DIRECTIONS:
1) Translate this sentence from the article on the Central Trinidad water shortage into Spanish: "Persad said residents had not received water for three weeks and when they did it came only for two hours."
2) According to the article on the Central Trinidad water shortage, what left more than 100 households with dry taps?
3) Please carry on the news article about the Central Trinidad water shortage, picking up after its final paragraph.

++++ EXERCISE PASSAGE ++++

They have been risking their lives caring for patients in the midst of the COVID-19 pandemic, yet, when they return home, two Central medics have no water to wash their hands—an act world medical experts say is one of the best measures to prevent the spread of the virus.
The doctors, who are operate at one of the country’s medical hubs, but whose names have been withheld to protect their identities, have been suffering because of a water shortage in their community. A ruptured water main has left more than 100 households with dry taps.
During an interview with Guardian Media Thursday, a relative Sharon Persad (not her real name), said they were terrified that if they do not get water soon, they will be unable to protect themselves from illness and possibly death.
“In my household we have two doctors and we cannot even have water to wash their scrubs. When they come home we have to take their scrubs and bag it. They leave their shoes outside. We do not have water to wash clothes. We are using a lot of hand sanitiser because we do not want to waste the water. Right now we are down to one rim of water. Three tanks are dry,” she said.
Persad said residents had not received water for three weeks and when they did it came only for two hours.
“People in the lower areas got some but not us,” she added.
But the doctors and their family are not alone at this time, as other parts of the country have also been suffering for a regular water supply at a time when keeping surroundings clean are essential to the fight against COVID-19.
In a statement Thursday, the Water and Sewerage Authority confirmed that parts of Central Trinidad would be without water last night because the authority had to carry out repair work on a 16-inch transmission pipeline in Carolina. WASA said the areas that would be affected by a disruption in supply of at least 12 hours were Windsor Park, Carolina, Balmain and Milton.

++++ DATA RECORDS ++++

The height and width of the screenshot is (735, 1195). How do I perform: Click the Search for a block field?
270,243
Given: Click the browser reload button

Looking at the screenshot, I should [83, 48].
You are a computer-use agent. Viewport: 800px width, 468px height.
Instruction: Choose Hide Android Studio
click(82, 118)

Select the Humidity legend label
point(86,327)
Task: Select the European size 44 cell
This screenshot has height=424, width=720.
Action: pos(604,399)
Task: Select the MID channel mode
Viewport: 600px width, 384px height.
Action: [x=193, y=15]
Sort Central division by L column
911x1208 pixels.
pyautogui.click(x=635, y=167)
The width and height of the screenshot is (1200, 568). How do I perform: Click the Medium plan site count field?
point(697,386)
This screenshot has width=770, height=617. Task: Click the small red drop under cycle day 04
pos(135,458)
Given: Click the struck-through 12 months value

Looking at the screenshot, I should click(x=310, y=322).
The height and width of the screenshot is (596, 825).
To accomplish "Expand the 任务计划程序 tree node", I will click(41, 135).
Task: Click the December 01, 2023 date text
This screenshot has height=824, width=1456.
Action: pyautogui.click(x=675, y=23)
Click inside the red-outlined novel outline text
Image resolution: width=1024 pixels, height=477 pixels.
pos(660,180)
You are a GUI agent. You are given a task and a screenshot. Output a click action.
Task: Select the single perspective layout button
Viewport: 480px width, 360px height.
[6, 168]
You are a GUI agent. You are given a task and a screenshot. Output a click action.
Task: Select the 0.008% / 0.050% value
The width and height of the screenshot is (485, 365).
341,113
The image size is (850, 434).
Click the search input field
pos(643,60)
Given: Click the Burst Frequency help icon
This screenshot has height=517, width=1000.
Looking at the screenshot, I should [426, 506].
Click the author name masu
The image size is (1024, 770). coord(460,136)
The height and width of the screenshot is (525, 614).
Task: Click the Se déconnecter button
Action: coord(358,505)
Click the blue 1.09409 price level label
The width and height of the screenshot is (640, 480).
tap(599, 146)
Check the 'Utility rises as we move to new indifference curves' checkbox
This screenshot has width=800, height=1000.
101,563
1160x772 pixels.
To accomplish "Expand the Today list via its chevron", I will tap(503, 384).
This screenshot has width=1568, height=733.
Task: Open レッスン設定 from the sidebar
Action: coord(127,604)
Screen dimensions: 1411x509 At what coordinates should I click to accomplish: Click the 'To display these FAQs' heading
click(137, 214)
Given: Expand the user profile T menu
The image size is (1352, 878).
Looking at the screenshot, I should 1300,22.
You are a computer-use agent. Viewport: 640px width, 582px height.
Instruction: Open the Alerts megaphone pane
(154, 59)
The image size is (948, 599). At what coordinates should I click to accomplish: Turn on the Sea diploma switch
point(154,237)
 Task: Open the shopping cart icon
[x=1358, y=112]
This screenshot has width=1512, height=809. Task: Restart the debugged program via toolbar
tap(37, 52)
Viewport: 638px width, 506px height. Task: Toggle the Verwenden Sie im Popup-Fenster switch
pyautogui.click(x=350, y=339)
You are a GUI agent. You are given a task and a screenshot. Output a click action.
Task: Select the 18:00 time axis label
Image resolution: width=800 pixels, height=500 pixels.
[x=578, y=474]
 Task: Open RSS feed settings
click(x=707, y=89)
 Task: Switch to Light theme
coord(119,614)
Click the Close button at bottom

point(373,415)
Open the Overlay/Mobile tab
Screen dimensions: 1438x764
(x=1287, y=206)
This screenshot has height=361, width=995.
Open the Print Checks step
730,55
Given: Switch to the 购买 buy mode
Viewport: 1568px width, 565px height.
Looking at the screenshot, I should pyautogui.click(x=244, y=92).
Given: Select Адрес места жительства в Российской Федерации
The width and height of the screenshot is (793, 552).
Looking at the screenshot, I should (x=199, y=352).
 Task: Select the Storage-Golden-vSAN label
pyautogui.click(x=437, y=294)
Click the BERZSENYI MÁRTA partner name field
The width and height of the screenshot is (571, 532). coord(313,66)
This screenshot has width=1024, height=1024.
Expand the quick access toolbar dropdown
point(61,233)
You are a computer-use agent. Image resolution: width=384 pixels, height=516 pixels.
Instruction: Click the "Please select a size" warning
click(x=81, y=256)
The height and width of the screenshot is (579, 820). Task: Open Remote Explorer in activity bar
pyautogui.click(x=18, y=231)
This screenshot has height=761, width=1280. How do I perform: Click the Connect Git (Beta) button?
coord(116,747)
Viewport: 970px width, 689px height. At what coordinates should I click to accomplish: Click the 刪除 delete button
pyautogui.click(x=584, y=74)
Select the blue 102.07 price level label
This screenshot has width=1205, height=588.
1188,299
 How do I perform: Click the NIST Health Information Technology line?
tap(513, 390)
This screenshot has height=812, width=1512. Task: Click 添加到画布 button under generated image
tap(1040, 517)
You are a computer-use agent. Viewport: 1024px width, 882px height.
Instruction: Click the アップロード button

++++

ANSWERS FOR THIS EXERCISE:
1) Persad dijo que los residentes no habían recibido agua durante tres semanas y que, cuando la recibieron, llegó solo durante dos horas.

2) A ruptured water main.

3)
MP for Couva South Rudranath Indarsingh also said yesterday that constituents in Milton, Carolina, Balmain Gardens, Violet Drive and Calcutta Nos 1, 2 and 3 have been complaining about a water problem for weeks. Indarsingh said he had written to Public Utilities Minister Robert Le Hunte seeking relief. He said regional managers from WASA also informed him that there was a problem with the Dow Village booster pump.
Central resident Shalima Ramkissoon said her community had been having constant water woes and they had been forced to buy water.
“We are seeing problems for too long. ... I don’t know what they trying to do now. It is an area where plenty poor people live and if people do not have water to clean they will be at risk,” Ramkissoon said.
Lawrence John said his wife had been washing clothes at her elderly sister’s home in Montrose, Chaguanas, for the past two weeks but with the enhanced quarantine measures they could not do so again because both the sister and her husband were at high risk to contract COVID-19 because of their age and health issues, He said his kitchen garden had died.
“We were using kitchen water to keep them alive but now we cannot even water them. I added a 400 gallon tank and seven plastic barrels, the latter for the plants, but was not able to fill them up cause the water never came back,” he said.
Another Central resident, Cherry Ramdath said she had paid $200 for a tank of water.
“It is not right. They must do something about this,” she said.